**Material provided:**

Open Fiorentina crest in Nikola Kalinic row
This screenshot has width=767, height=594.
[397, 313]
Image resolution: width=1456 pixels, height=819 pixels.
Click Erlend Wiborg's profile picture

--

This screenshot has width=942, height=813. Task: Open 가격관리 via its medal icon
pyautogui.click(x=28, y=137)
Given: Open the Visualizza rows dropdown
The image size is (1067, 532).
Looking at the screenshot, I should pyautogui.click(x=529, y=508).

**What you need to do:** Could you repeat exactly the lines above from the line with "Image resolution: width=1456" up to and including the line with "Click Erlend Wiborg's profile picture", and only those?

**Response to this exercise:**
Image resolution: width=1456 pixels, height=819 pixels.
Click Erlend Wiborg's profile picture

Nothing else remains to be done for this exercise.